_Tarefa a:_ Informe cada linha da listagem em que aparece a palavra "height", copiando-a por inteiro. Diferencie maiúsculas de minúsculas.

_Trecho:_
+-------+
Descrição para cegos: Maria posa sorrindo para foto que mostra até a altura da cintura. Ela usa vestido, tem cabelos ondulados e está à frente de barracas de acampamento de uma ocupação estudantil. |
Por Laianna Janu
Estudante
de Letras Português que veio do interior a João Pessoa para fazer universidade,
Maria é trans, militante do Levante Popular da Juventude e da setorial LGBT. Na
continuidade dessa série nossa protagonista traz mais reflexões sobre a
transfobia estrural.
- Nós transexuais, e especialmente as mulheres,
somos atingidas nos setores primários de sobrevivência e com isso não
conseguimos viver de forma plena. O Brasil é o país onde mais se mata trans do
mundo, pois nem nos reconhece enquanto pessoas, nóssomos ‘coisificadas’ para
nos tornarmos objetos descartáveis.
+-------+
_Listagem fornecida:_

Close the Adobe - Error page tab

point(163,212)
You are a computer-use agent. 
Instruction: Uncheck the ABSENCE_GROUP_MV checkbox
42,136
+-------+
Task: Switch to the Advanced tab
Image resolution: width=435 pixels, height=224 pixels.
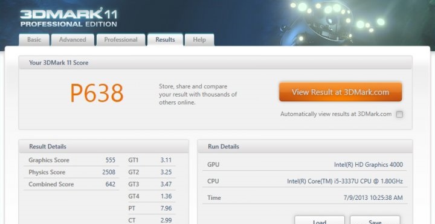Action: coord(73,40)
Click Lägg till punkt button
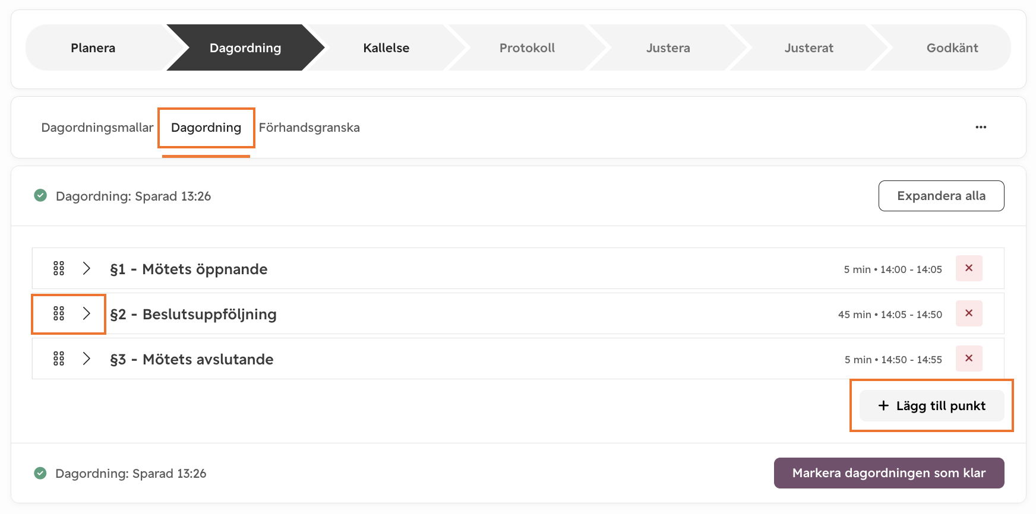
+-------+
_Tarefa b:_ Escreva a continuação do texto sobre Maria, estudante trans de Letras, começando logo após a última frase apresentada.

_Resposta a:_
Image resolution: width=435 pixels, height=224 pixels.

_Resposta b:_
Muitas
transexuais encontram nas ruas o espaço para existência, pois as escolas não
estão aptas para recebê-las, o trabalho também não e a família é a primeira
instituição que lhe expulsa. Não é a toa que mais de 90% das travestis e
transexuais vivem da prostituição, segundo a Associação Nacional de Travestis e Transexuais, Antra. Não estamos querendo com isso dizer que seja esse
um trabalho de menor valor, mas sim problematizar a razão dessa atividade ser
praticamente a única alternativa para essas mulheres.
Maria
até chega a comparar as travestis e transexuais com as outras pessoas da sigla
LGBT, dizendo que um gay, lésbica ou bi consegue esconder mais essa realidade
dos pais, do patrão ou da sociedade, mas trans são denunciados pelo próprio
corpo.
Ao
relatar sobre os preconceitos presentes na educação “formal”, Maria traz
exemplos pessoais e de terceiras:
- No sistema educacional essa estrutura transfóbica
só é reproduzida e nós temos dificuldades em utilizar o nome social e o
banheiro do gênero ao qual nos identificamos. Eu participo do programa
transgenalizador do estado e já ouvi inúmeros relatos de estupros coletivos de
mulheres trans dentro de banheiros masculinos. Essa é uma realidade presente
que faz com que essas mulheres acabem fazendo uso dos banheiros dos professores
e funcionários, por exemplo.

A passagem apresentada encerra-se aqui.